According to a renowned Sanskrit scholar, Pandit Sharma, Manipuri
polo goes back to the year 3100 B.C. Other Manipuri scholars trace the
game chronologically to many centuries before Christ ( 2000 - 1500 B.C.
), while some place it around 34 A.D. According to Kangjeiron Purana,
which is really the history of hockey in the state, polo was first
played in Manipur, and therefore, it got the name Sagol Kangjei - sagol
( horse ) and kangjei ( hockey ).
Manipuri polo symbolises the immense cultural heritage of the state,
and great efforts have been put made to raise the standard of this
popular game. The prominent patrons of the game were King Kyamba and
King Khagemba ( 1597-1672 A.D.), and King Chandra Kirti ( 1850 - 1886
A.D.). The latter, especially, is to be credited with popularising the
sport in other parts of the world.
How the game is played
Each player in Sagol Kangjei assumes a specific position on the
a) Pun - Ngak ( Full back )
b) Pun - Ngakchun ( Half back )
c) Pulluk ( Left wing )
d) Langjei ( Centre )
e) Pulluk ( Right wing )
f) Pun Jen ( Inner )
g) Pun - Jenchun ( Inner )
There are no goal posts in this game. Goal lines determine the end of
the two boundaries of the rectangular field. The ball ( kangdrum
) is white in colour. To score a goal the ball must cross the line.

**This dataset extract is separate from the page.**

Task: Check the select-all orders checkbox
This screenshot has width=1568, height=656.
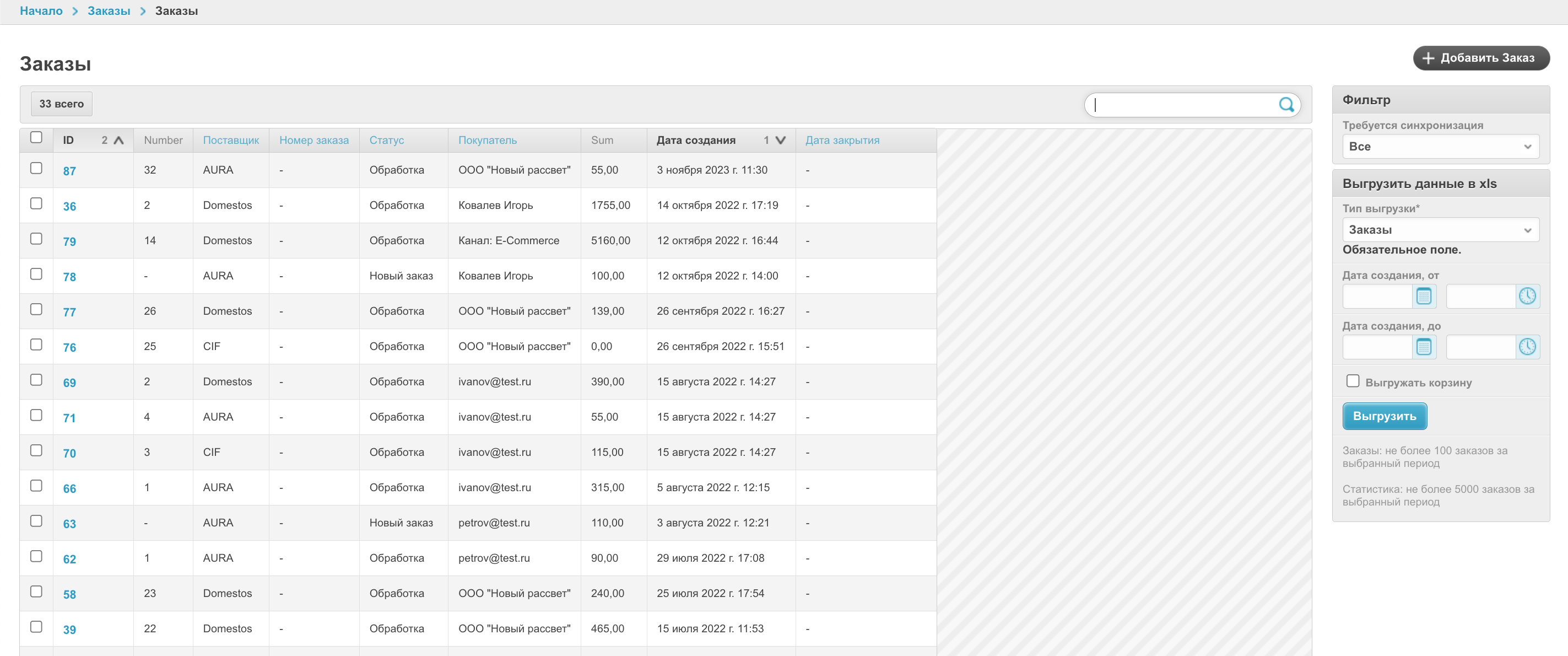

The polo stick is made of cane or wood, and is called kang - hu.
It is 4 to 4 1/2 ft in length, and has a head of hard wood, a foot long,
which is set at an obtuse angle. The ball is made of bamboo root, with a
diameter of 3" to 3 1/2".
The traditional attire consists of a chin - strap ( khadangchet
) and a turban, for protecting the head. Leg - guards ( khongyom
) are worn below the knee. Since no shoes are worn, the players use khumit
- khang. A leash of thick leather is held by the index finger of the
left hand. This is a seasonal game, and is played in the Manipuri month
of Mera ( September / October ) and ends in the month of Ingen
( June / July ). There is no other country in the world, where hockey is
played on foot and horseback. It would not be wrong to say that Manipur
was forerunner of invention of hockey, which evolved out of constant
experiments with hockey on foot and horseback.